Our findings for total carotenoid intake score indicate that a high intake of a variety of carotenoids reduces the risk of lung cancer. A similar observation was noted previously in a case-control study in which a high intake of 3 carotenoids (-carotene, ß-carotene, and lutein) was associated with the lowest risk of lung cancer (11). These observations may result from either a very high total carotenoid intake or a complementary effect of the different carotenoids. Structural and polarity differences of carotenoids not only determine their reactivity (44) but also dictate where they accumulate in cell structures (45). Therefore, the combination of several carotenoids may be more beneficial than are high concentrations of one individual carotenoid.
Carotenoids are just a few of the many phytochemicals found in fruit and vegetables (6).
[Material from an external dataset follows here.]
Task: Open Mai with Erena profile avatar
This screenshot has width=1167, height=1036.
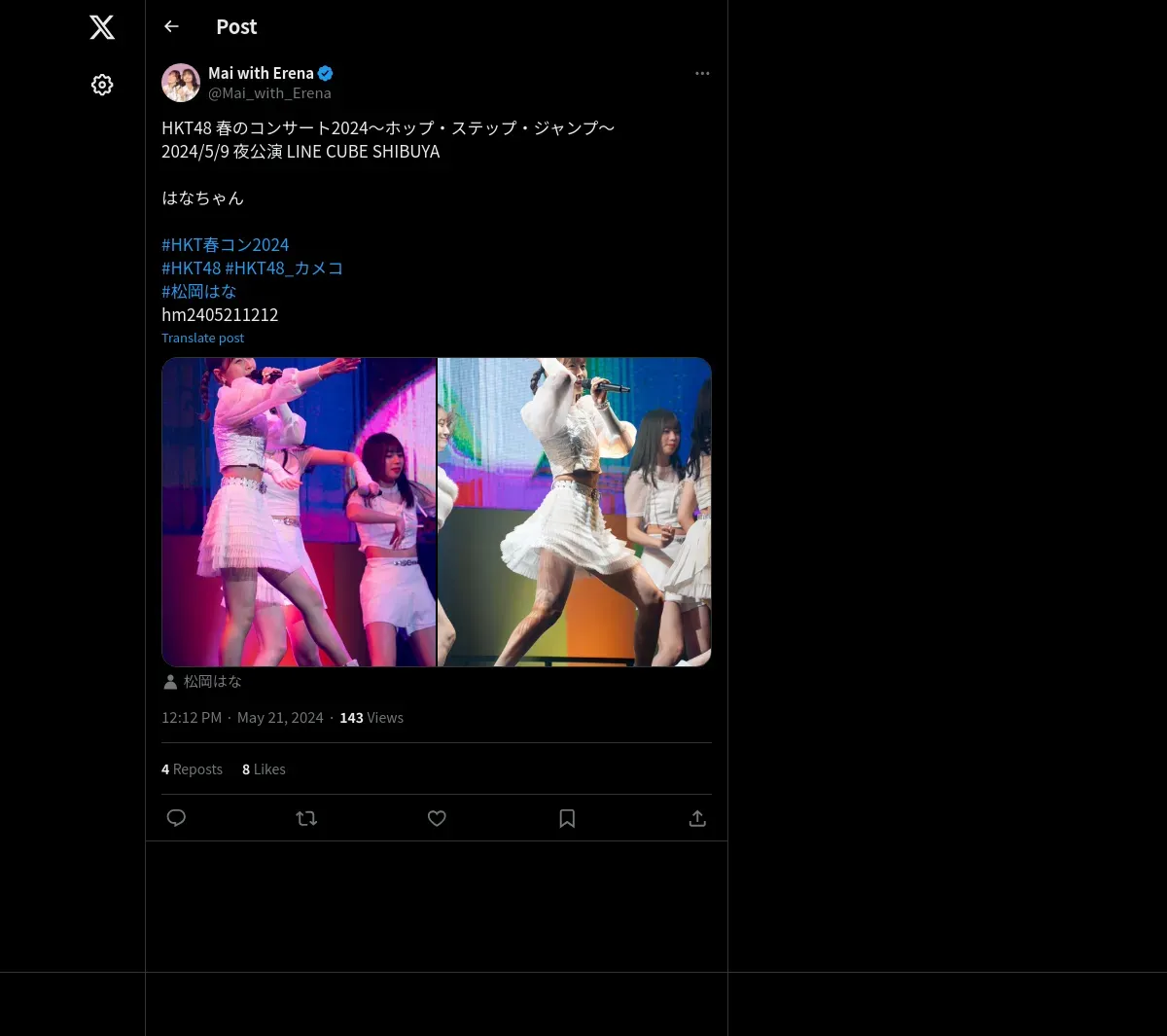Action: [x=181, y=83]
Although the overall data suggest that carotenoids may contribute to lower the risk of lung cancer, the possibility remains that other phytochemicals found in similar foods are equally or more important in reducing carcinogenesis. It would be unwise to suggest carotenoid supplementation as an alternative to a diet plentiful in fruit and vegetables.
Results from this study suggest that overall intake of a diversity of carotenoid-rich foods is inversely related to lung cancer risk. Among never smokers, inverse associations were observed for each carotenoid, and a substantial decrease in risk was observed among those consuming high amounts of -carotene. Thus, a diet high in carotenoid-containing foods, including carrots and tomato-based products, may confer some benefits, particularly in nonsmokers. Because <10% of all lung cancers occur in nonsmokers, the public health message must continue to be that smoking cessation is by far the best way to reduce the incidence of lung cancer.